Though it may require a smidgen of daring for some men to wear pink anywhere other than at an Easter parade, we can safely lay to rest the notion that the color is impossibly epicene, inescapably preppy, or in any case unworthy to be worn by a modern adult male. Sure, it is inadvisable to wear a pink shirt to certain job interviews, board meetings, and bail hearings, but the garment is generally correct and surprisingly versatile.

A pale, pink shirt is at its best cheering up a gray suit, enlivening a navy blazer, or endowing a neutral shade with a lot of joie de vivre. But you might think twice before wearing it with a very light tan suit, stone-colored chinos, or anything else that might get you mistaken for some kind of antique ice cream man.

And while you generally do not want to be wearing a black suit in any event (unless at a funeral, with you in the casket), if you wear a pink shirt with a blackish suit, you will take on a resemblance to a gangster looking flush after a big score.

As it happens, this pink-shirt spring brings a Broadway revival of John Guare’s Six Degrees of Separation (now in previews, opening on April 25), a 1990 play that contains a great pink-shirt moment. (It is arguably the finest in the American dramatic arts, rivaled only by the Risky Business dance scene.)

The plot concerns an imposter, named Paul, who talks his way into the lives of a New York art dealer by pretending to be the son of Sidney Poitier and a Harvard schoolmate of their children. (In the 1993 film, Will Smith played Paul; Donald Sutherland and Stockard Channing portrayed the couple.)

Early in the play, the couple gives Paul their son’s pink shirt after his own shirt is ruined in a (faked) mugging; after the impostor has been discovered and the children informed, the son throws a memorable fit: “You gave him my pink shirt? You gave a complete stranger my pink shirt? That pink shirt was a Christmas present from you. I treasured that shirt.”

The tantrum is a great moment of comic relief, and the particular shirt is a fine Ivy League-status detail. With the play coming back and the pink shirt returning to New York, I got in touch with some insiders.
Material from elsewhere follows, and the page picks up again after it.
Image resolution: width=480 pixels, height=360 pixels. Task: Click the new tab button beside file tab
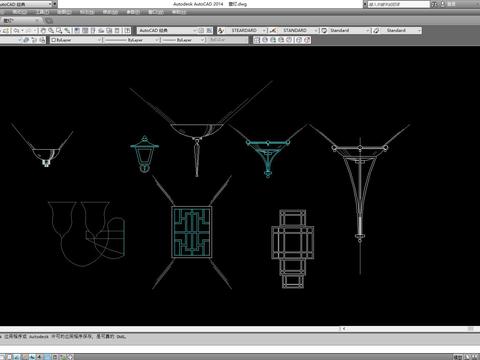(x=49, y=21)
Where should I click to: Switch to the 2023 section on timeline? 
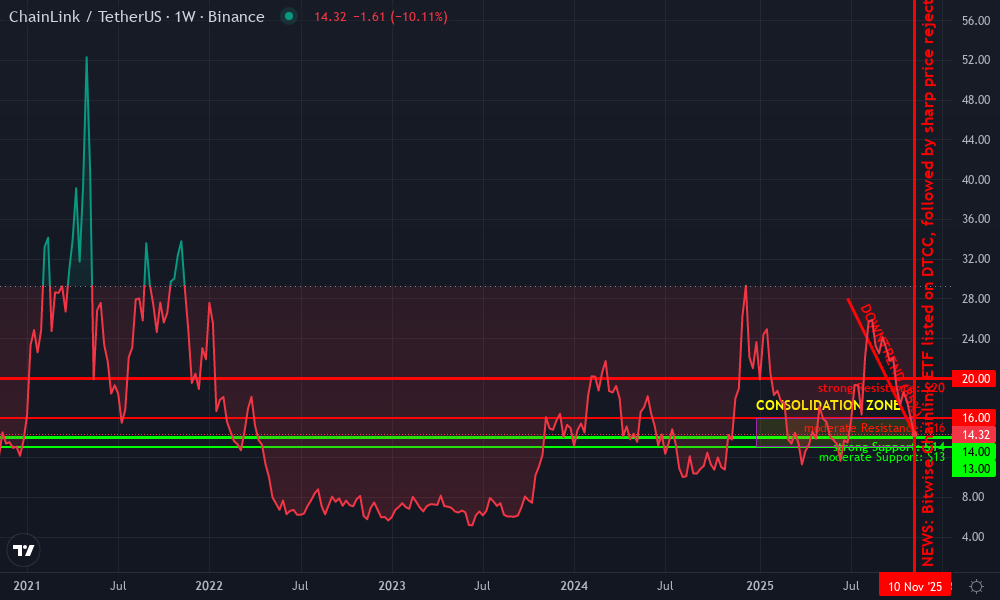[392, 586]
William Ivey Long, who designed the costumes for the original stage production, very much wanted to use a Brooks Brothers shirt. It was, sociologically, the correct choice; the Brooks oxford-cloth button-down broke ground in making pink shirts proper many decades ago. But given the details of the lighting design, and the particular skin tone of actor James McDaniel, it didn’t look pink on stage. “It looked like a dirty white shirt,” Long told me.

Instead, he chose one by Paul Stuart that was “slightly more adventurous.” The word “adventurous,” in this usage, is a euphemism for “loud”-and not loud in the way of whale-embroidered Nantucket reds, either. “If worn by a Caucasian preppy, as opposed to an African-American preppy, it would not look right. It would look like a fantasy shirt.”

There is, in this observation, a lesson for anyone, especially white guys planning to get in on the pink shirt thing. If your shirt tends toward a bolder, brighter, more shocking pink-a raspberry, a fuchsia-then it will not provide an all-American trad vibe. Which is fine! Especially if you’re into looking like a British adman or something.

The costume designer for the new production is Clint Ramos. “We auditioned about seven shirts,” Ramos said, naming J. Crew, Banana Republic, Charles Tyrwhitt, a couple of vintage Brooks Brothers, and also Paul Stuart, which was “too pink” for this staging, with actor Corey Hawkins in the key role. Ramos ultimately settled on a current Brooks Brothers model. “Relaxed fit,” he specified. “Because, you know, it was the ’90s.”